From the Georgiana Theobald Ophthalmic Pathology Laboratory, University of Illinois Eye and Ear Infirmary, Chicago and the Armed Forces Institute of Pathology, Washington, DC (Dr Tso), and the Department of Ophthalmology, University of Iowa, Iowa City (Dr Hayreh). This study was conducted in part while Dr Tso was at the Armed Forces Institute of Pathology, Washington, DC. Dr Tso is a Research to Prevent Blindness-William Friedkin Scholar, 1976-1977.

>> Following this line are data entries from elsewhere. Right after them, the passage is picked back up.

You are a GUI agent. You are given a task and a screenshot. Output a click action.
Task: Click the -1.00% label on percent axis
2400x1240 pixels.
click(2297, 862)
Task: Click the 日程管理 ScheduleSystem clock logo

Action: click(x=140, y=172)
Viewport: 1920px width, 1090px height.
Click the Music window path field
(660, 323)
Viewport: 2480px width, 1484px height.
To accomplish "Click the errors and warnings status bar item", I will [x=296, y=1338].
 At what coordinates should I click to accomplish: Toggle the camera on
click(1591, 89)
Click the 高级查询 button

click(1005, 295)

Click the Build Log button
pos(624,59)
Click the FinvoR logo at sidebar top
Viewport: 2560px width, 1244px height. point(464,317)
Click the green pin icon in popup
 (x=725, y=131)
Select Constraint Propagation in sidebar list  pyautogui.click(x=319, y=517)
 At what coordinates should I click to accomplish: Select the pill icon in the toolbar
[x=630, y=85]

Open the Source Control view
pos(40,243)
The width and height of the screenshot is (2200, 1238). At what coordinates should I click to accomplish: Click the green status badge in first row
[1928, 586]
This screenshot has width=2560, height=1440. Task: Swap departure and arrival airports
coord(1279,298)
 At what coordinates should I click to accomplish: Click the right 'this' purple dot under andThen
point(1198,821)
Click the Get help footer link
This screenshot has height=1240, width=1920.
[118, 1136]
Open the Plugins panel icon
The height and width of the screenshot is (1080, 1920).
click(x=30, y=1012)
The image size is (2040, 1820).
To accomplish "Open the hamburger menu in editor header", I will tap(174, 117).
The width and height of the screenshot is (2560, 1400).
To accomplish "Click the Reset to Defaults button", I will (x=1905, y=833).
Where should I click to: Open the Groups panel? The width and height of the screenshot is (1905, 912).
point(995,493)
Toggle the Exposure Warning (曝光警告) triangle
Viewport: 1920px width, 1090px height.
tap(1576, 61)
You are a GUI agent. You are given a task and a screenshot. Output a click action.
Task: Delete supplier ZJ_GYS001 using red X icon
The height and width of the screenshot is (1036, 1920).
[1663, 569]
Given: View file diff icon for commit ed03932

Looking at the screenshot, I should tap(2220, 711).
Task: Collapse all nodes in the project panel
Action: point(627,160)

Arch Ophthalmol. 1977;95(8):1458-1462. doi:10.1001/archopht.1977.04450080168023
Abstract

• Tritiated leucine was Injected intravitreously into the eyes of rhesus monkeys that had developed papilledema secondary to implantation of intracranial balloons. Autoradiographic studies of the optic nerve head showed that six hours after intravitreous injection of the isotope the fast component of axoplasmic transport accumulated in the regions of the lamina choroidalis and lamina scleralis. The slow component arrived at the optic nerve head two to four days after injection, and the swollen axons of the entire optic nerve head were filled with radioactive isotopes. Twelve days after injection of isotope, the axons in the optic nerve head were still diffusely labeled. Disturbance of axoplasmic transport was one of the primary events resulting in swelling of axons in papilledema. The pattern of axoplasmic disturbances in papilledema secondary to raised intracranial pressure was similar to that observed in papilledema secondary to ocular hypotony or increased intraocular pressure. Ocular hypotony, raised intracranial pressure, and increased intraocular pressure appear to share a final common pathway. All these conditions apparently converge into this final common pathway of disturbance of axoplasmic transport to give rise to papilledema.